China’s “Dynamic COVID-zero” With Western Characteristics

Keeping COVID-19 at bay for most of 2020 and 2021 has been touted by China’s government as a major success story, but if it is to continue adhering to its “dynamic COVID-zero” policy moving forward, Western vaccines and therapeutic drugs may start playing an increasingly prominent role.  

The southern city of Shenzhen has seen patients treated with PAXLOVID

As Shanghai remains under stringent lockdown, China has been turning to imported Western COVID-19 drugs to complement Traditional Chinese Medicine (TCM) therapies as it sticks to its “dynamic COVID-zero” policy and tries to eliminate COVID-19 domestically once again.

One such imported drug is Pfizer’s PAXLOVID, which was granted clinical use approval from Chinese medicine regulators on February 11.

Approximately 21,000 boxes of the drug arrived in China via Shanghai on March 17, with those distributed to areas of the country currently facing the most alarming outbreaks.

In a statement to the Chinese media outlet Health Times, Liu Lei, director of China’s National Clinical Research Center for Infectious Diseases, said PAXLOVID had already been used at a Shenzhen hospital to treat 20 patients.

“…reduced patients’ viral loads significantly and shortened discharge times to between five and seven days.”

Shenzhen, a southern Chinese tech hub with a population of 13 million, was earlier under its own week-long lockdown after cases there spiked, with restrictions easing on March 17.

According to Liu, the drug “reduced patients’ viral loads significantly and shortened discharge times to between five and seven days.”

The introduction of the Pfizer medication marks a stark departure from China’s long-held strategy throughout the pandemic of relying predominantly on locally-developed vaccines and drug therapies to ward off the virus.

At the same time, the country’s approach to vaccines may also be shifting slightly, as China’s CanSino Biologics Inc. announced earlier this week that its mRNA COVID-19 vaccine had been granted approval for clinical trials by national regulators.

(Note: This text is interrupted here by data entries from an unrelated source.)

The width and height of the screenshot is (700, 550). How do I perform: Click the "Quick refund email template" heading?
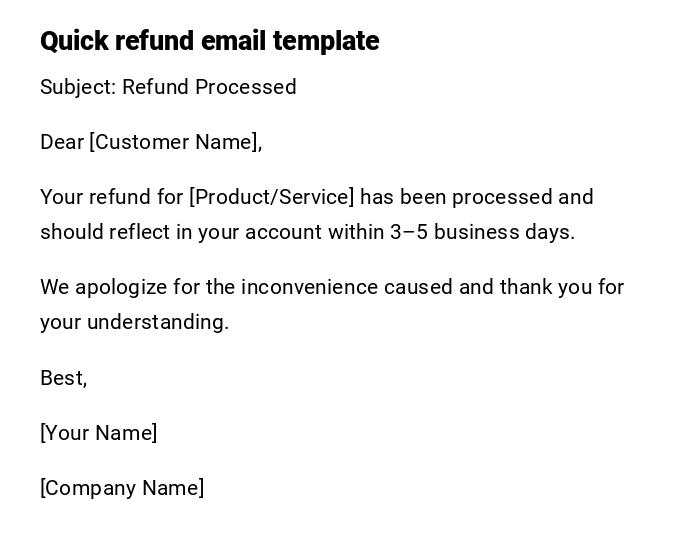click(209, 41)
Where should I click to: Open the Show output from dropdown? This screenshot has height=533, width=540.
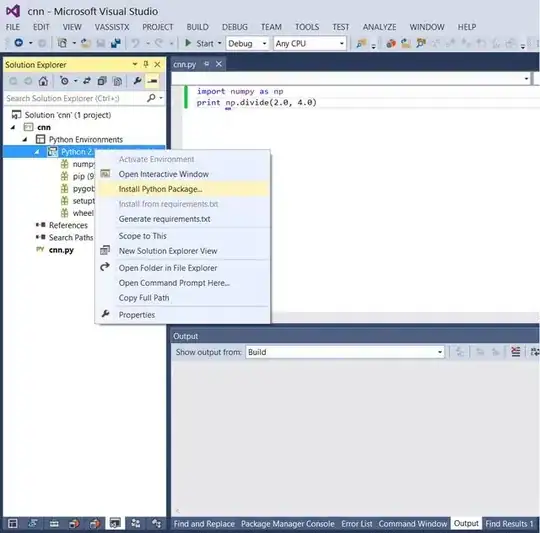coord(345,352)
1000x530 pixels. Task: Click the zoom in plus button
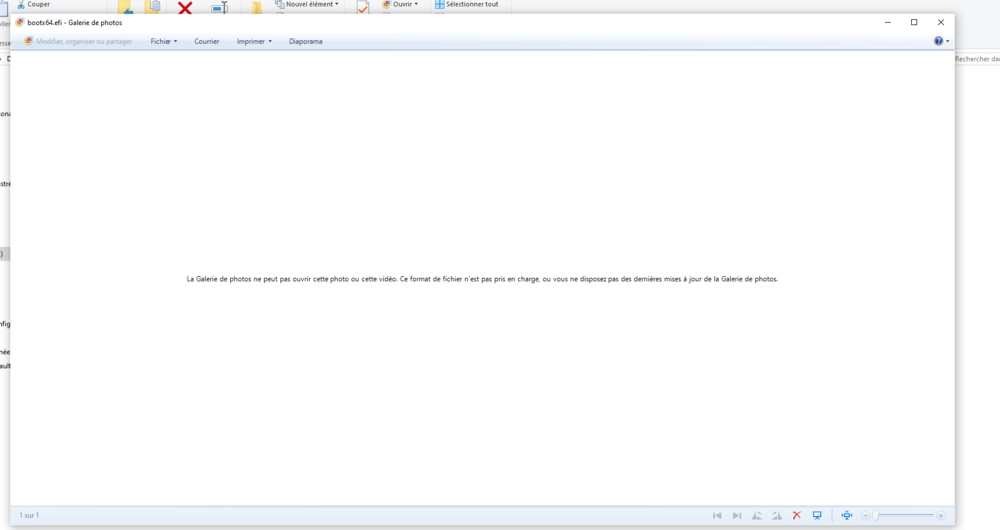click(941, 515)
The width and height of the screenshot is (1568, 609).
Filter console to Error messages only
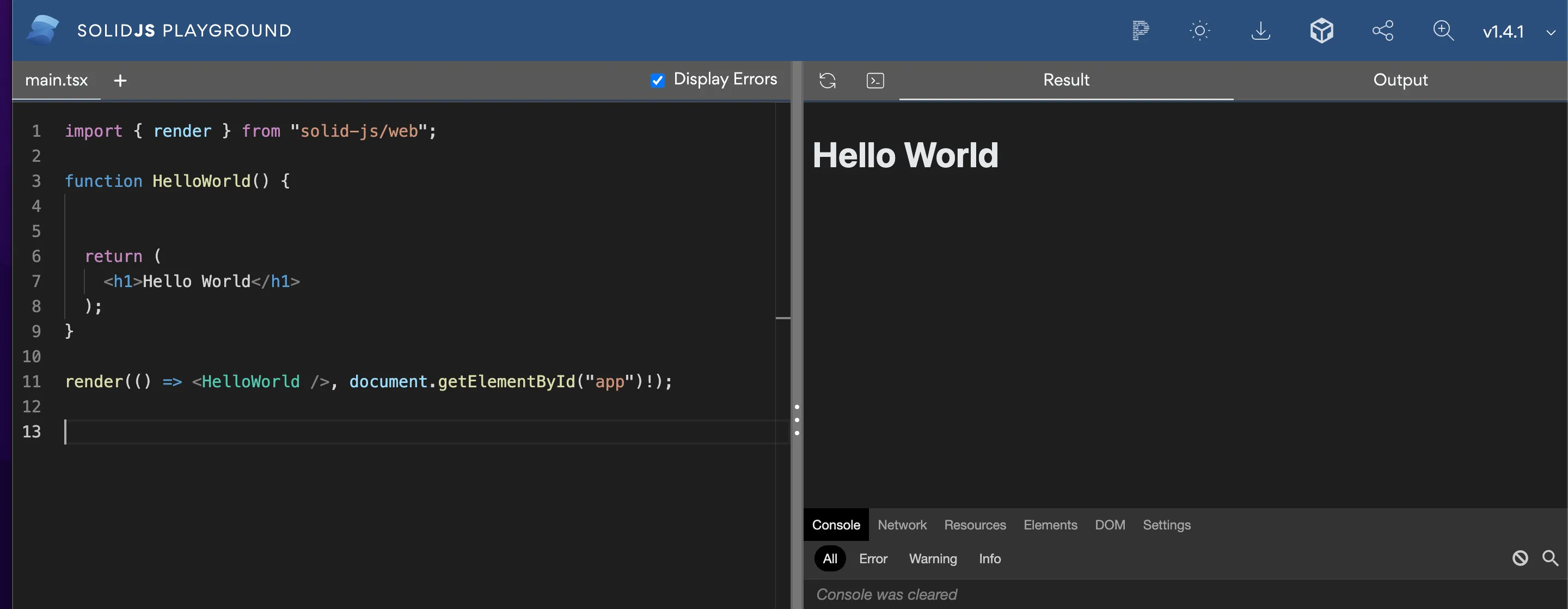[873, 558]
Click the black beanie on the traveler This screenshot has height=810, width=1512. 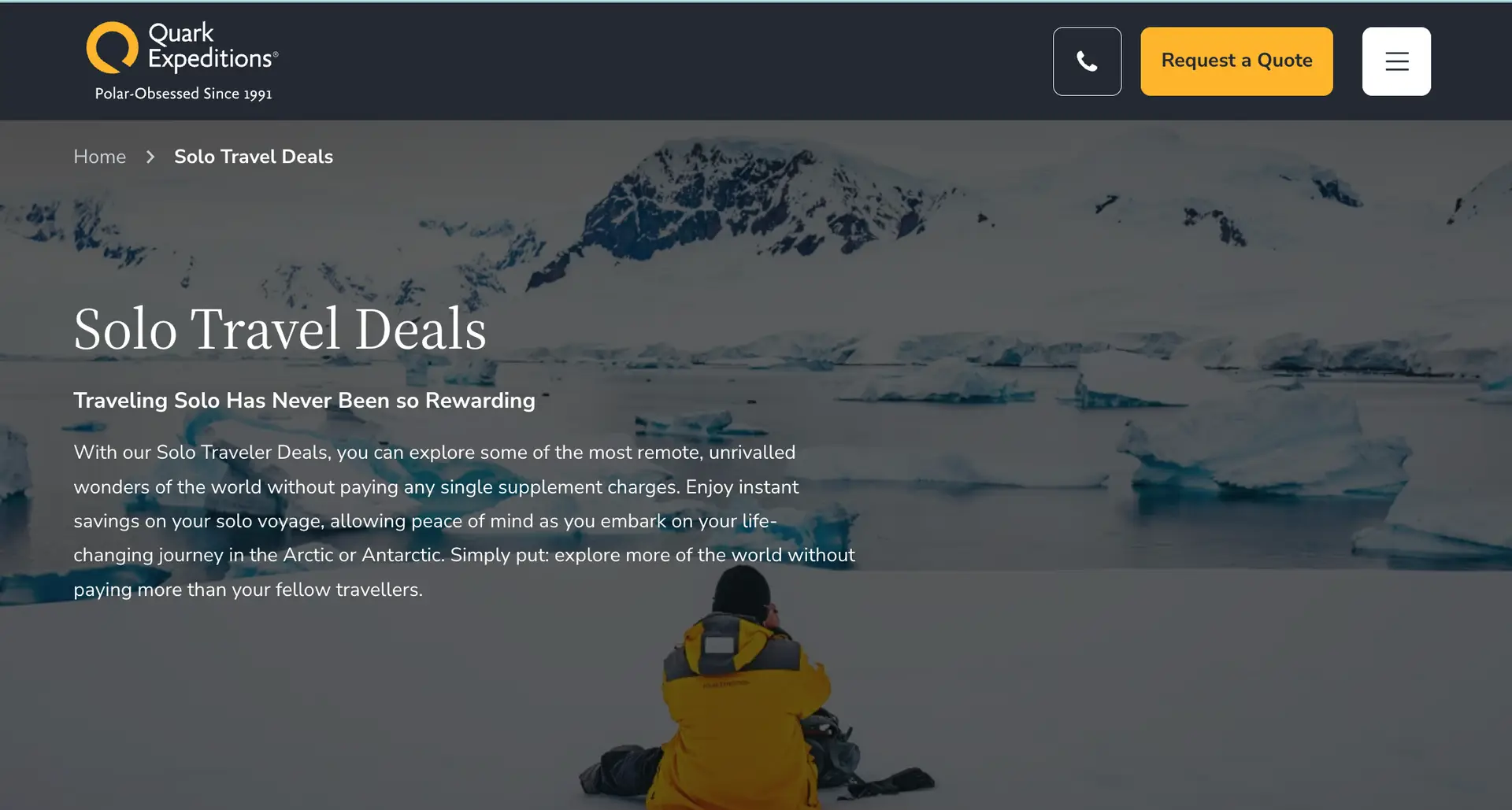[x=741, y=592]
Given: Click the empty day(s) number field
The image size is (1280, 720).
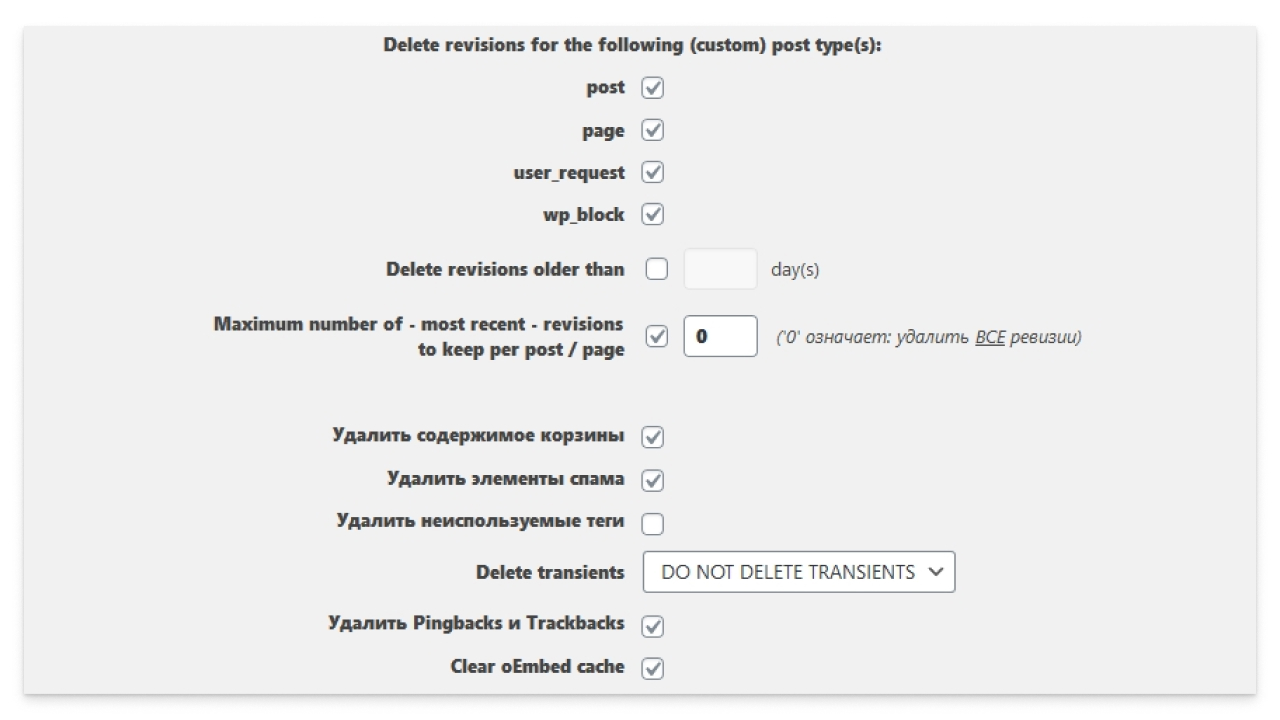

Also, in an official government release in Shanghai on March 29, support for the importation of non-Chinese vaccines was noted, suggesting mRNA vaccines could be used as booster shots in the future.

Though vaccination rates are high in China, with 3.2 billion doses having been administered as of April 5, according to official Chinese statistics, the vast majority of vaccines utilized so far have been of the inactivated kind, which may not offer sufficient protection against the Omicron BA.2 sub-variant.

But, despite mainly asymptomatic or mild cases being recorded in China recently, it appears the “dynamic COVID-zero” approach is set to remain in place for some time yet.

1,540 symptomatic COVID-19 cases were reported countrywide on April 7, while 22,648 asymptomatic cases were announced, according to government statistics.